Weight Loss Journal

Hey Amanda! I haven't stopped by in a while but I just wanted to drop in and say that I think you're doing great. School, work, and health are hard to juggle but you're doing a great job. Keep making those healthy decisions!
 
Hey Shaun thanks for swinging by my diary. I was thinking about you on the way to school which is kinda weird since I just got this message now. I've been checking on you daily but just haven't written anything and was considering doing so. I guess we both kinda fell off the wagon (me moreso than you) but it's good to be getting back on. :)
 
Well today is going well so far. I had my weigh in today and will finally tell all the number I'm at.

Week 1: 146.6
Week 2: 143.4 (-3.2)

I have 10 weeks to go now until the end of the year and just under 2 lbs per week to lose to get to my goal by January 1. I'll probably continue to post something like the above as the weeks go on. I must say though that I am pissed off that the scale isn't lower. I have been at 143.4 for the last 3 days.
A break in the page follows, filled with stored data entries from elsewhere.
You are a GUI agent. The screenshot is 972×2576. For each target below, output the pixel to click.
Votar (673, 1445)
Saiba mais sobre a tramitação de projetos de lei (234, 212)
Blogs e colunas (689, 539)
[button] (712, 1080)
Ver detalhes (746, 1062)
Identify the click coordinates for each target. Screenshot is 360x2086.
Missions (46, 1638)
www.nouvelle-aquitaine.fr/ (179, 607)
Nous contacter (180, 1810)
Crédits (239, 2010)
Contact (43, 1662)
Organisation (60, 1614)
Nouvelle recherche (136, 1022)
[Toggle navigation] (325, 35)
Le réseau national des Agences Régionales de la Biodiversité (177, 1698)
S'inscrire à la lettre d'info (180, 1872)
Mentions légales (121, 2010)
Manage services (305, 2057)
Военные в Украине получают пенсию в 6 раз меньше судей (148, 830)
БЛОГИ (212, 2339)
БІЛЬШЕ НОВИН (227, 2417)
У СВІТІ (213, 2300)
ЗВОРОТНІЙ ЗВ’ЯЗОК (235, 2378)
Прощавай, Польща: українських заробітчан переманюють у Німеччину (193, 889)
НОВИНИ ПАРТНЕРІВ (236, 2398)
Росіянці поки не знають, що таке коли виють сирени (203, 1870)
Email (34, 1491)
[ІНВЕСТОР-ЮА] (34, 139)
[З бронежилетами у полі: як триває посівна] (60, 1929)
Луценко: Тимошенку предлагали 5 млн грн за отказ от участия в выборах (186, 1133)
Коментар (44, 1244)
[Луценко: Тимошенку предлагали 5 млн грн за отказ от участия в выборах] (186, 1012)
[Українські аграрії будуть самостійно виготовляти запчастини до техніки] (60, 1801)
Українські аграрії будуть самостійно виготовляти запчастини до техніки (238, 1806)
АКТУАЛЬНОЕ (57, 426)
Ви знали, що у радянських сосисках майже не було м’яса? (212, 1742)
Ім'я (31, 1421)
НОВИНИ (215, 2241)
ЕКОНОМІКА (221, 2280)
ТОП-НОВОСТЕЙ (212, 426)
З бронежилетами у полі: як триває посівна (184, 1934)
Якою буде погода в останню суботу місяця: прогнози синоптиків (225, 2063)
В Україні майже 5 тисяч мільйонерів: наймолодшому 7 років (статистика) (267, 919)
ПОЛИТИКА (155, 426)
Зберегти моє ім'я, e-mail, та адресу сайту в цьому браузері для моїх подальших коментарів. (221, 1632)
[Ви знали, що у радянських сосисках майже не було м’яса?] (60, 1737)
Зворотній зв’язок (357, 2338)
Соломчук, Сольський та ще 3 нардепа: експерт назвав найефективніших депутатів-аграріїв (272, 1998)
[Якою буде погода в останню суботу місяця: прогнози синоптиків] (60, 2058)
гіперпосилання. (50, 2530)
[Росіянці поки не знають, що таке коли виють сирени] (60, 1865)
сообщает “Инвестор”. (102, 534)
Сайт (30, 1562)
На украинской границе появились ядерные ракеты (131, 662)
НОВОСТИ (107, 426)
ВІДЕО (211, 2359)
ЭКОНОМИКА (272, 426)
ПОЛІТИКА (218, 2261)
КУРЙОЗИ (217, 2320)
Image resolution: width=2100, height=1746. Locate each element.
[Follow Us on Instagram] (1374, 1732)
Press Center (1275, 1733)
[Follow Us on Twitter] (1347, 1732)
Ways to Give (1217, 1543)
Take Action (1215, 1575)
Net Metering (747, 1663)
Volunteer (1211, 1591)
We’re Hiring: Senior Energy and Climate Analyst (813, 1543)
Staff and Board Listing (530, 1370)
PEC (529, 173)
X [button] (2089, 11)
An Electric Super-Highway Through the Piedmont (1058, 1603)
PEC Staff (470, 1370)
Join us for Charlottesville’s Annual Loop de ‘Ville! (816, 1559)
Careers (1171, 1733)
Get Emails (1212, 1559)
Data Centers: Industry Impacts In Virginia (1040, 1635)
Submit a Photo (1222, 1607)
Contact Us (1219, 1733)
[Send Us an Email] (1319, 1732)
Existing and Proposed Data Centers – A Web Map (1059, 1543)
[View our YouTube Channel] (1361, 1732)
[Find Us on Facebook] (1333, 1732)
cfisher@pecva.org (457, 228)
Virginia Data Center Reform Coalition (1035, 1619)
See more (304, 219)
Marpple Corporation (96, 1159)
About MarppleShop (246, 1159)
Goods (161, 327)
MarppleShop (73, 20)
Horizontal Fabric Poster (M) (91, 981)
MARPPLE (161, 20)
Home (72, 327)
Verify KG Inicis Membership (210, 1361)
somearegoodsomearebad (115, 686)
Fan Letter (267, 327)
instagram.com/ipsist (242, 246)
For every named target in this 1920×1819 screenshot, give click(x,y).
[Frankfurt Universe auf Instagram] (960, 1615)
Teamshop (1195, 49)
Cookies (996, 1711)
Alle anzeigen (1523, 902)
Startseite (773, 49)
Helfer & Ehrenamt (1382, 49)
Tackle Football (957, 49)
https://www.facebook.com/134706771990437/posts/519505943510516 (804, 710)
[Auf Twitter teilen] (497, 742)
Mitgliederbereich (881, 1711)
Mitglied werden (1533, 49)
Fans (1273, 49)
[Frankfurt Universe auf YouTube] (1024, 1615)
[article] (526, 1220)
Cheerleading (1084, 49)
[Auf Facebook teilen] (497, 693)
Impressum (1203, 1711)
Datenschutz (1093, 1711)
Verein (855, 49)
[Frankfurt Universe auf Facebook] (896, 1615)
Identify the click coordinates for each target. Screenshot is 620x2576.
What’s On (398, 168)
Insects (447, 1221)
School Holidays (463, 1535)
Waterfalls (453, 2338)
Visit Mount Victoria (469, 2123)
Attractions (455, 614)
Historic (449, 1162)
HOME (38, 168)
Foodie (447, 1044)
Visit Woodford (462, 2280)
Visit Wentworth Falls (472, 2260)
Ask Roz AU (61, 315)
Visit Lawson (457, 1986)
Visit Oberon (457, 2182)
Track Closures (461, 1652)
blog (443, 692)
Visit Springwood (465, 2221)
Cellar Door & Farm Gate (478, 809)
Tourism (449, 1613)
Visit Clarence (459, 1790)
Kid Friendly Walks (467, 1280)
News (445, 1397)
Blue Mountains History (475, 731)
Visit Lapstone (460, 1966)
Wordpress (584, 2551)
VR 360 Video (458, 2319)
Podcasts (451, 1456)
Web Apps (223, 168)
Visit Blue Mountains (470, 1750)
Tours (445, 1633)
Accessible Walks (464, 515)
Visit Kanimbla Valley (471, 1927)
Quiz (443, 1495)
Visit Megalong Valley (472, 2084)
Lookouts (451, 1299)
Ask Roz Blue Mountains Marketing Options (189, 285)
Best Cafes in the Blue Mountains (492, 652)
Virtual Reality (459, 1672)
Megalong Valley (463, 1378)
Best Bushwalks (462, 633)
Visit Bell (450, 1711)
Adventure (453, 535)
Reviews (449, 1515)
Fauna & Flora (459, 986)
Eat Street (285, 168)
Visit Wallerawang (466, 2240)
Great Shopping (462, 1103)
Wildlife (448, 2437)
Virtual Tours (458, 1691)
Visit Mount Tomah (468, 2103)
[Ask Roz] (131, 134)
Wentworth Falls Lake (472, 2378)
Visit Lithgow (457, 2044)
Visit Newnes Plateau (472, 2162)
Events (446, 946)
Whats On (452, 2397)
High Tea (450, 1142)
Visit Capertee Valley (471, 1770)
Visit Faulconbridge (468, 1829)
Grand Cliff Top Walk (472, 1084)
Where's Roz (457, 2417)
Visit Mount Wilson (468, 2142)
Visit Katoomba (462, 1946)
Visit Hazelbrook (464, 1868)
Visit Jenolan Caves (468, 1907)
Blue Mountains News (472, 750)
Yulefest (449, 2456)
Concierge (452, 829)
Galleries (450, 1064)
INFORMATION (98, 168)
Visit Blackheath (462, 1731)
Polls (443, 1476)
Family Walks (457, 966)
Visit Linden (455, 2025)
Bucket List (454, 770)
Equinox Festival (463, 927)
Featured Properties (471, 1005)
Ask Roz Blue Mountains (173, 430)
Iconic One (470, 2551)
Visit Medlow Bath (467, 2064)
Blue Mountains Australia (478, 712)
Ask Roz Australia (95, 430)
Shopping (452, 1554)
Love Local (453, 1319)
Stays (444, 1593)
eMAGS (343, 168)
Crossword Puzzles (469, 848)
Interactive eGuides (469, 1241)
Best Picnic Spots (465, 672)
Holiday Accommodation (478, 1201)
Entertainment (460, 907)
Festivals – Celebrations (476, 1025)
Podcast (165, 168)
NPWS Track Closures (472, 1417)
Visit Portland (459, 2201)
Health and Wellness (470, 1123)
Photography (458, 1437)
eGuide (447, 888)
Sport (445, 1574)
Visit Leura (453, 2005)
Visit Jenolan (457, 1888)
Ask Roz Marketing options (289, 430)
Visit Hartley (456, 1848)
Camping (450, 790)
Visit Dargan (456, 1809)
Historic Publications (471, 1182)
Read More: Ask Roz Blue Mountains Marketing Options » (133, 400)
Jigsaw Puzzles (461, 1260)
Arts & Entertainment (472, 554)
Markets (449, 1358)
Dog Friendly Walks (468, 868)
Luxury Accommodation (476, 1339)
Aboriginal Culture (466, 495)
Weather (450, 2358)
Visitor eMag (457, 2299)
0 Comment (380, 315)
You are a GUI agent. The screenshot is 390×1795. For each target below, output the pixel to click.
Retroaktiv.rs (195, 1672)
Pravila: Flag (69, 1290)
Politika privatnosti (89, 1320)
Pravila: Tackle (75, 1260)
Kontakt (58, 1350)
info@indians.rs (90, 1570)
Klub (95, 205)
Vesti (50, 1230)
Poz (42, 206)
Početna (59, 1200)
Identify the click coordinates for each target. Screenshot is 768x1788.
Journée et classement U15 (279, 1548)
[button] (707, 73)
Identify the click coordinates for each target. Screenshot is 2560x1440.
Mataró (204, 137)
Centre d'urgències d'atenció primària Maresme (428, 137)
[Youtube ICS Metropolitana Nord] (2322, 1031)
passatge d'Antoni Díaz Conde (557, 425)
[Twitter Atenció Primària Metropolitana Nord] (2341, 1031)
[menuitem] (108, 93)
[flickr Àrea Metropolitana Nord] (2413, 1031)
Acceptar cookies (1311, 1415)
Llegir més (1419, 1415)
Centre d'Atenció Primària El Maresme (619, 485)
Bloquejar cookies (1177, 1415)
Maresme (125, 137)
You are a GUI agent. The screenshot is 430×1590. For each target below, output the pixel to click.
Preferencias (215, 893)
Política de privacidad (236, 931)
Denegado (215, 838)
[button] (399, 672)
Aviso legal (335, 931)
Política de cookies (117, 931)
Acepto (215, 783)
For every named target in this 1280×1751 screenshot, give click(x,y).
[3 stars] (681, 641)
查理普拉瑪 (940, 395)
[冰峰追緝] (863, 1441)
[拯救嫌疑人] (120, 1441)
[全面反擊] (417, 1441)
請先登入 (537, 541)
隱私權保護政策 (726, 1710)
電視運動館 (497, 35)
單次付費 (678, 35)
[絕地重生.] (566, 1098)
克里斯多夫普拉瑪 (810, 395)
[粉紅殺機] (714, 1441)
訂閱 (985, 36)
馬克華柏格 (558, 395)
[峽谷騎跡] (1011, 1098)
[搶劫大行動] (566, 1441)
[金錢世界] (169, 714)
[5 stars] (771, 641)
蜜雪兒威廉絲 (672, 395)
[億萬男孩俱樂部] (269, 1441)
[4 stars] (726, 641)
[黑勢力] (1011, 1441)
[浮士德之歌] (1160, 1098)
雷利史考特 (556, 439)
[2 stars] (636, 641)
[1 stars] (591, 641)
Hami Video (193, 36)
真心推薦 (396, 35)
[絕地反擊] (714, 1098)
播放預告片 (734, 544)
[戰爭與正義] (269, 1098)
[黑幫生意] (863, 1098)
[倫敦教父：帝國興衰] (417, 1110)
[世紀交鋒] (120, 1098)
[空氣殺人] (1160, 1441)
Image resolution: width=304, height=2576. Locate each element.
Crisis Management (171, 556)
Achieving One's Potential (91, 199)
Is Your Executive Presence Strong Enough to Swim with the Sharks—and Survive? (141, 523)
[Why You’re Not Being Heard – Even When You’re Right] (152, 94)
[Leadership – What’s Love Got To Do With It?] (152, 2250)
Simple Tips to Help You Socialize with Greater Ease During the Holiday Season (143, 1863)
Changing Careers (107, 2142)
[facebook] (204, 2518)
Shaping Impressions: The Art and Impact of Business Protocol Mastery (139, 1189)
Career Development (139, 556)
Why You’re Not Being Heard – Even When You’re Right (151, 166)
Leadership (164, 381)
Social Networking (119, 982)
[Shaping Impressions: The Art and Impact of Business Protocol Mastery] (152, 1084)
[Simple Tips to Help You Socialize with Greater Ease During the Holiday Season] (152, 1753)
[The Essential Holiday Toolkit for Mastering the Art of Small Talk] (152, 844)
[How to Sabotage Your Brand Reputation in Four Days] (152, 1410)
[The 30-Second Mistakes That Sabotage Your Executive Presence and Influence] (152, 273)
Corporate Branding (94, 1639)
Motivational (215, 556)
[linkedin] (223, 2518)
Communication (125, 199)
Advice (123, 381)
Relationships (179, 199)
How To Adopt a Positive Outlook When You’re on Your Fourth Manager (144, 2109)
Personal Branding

I notice that when I take the RevXP the scale goes down and when I don't (but still eat well and workout) it doesn't, so with that being said I've decided to give up those damn stupid pills. I don't need them anyways now that I'm back into a pretty good groove. It does seem like forever since I've seen a number below 143 though so once I do see that number I'll be extatic.

I went to the cardio kickboxing class today at the school. The first time in a couple weeks. He didn't make the class that intense but I'm sure I'll be feeling it tomorrow. At the end of the class he did some push ups and ab work. My abs are still pretty sore from the ab dvd a few days ago so today it felt like I was being sliced with a knife everytime I released from a crunch. I still pushed through it even though the pain was seriously unbearable.

For breakfast today I had a low fat cranberry muffin from Tim Hortons, and a fruit and nut bar for snack. Lunch was a ham sandwich on rye with mustard and fat free mayo. My other snack will be grapes and dinner will be half a chicken breast with something. Probably a salad and maybe a roll... but probably not.

It's Aurora's bday today so I might be meeting her at Tracks after I'm done at work. I might also have a drink if she has one just cus it's her bday and shes my best friend.

And I REALLY REALLY REAAAALLLLYYYY hope that the scale is down to 142.X tomorrow. Ohhhh man I can't weight for tomorrow's weigh in. Though the scale isn't moving, the fat is and I can tell in my stomach. It feels firmer than it has lately and a bit flatter. Woot Woot!!! :D
 
Amanda, I feel like you are so in control again. Good luck at Tracks. Hope you can stick to you one drink plan. (make it a good one) :cheers2:
 
Tracks actually didn't happen last night. So I didn't drink at all. I was going to smoke a joint with my friend last night but it got late so I decided I didn't want to go out. I was pretty hungry last night but decided not to eat anything. My mom went to the grocery store last night and bought the most horrifying things for my sister (she was complaining about not having any snacks in the house.) Some things she bought :ice cream, choco chip muffins, gushers, chips, etc. All crap. I have yet to give into any of it.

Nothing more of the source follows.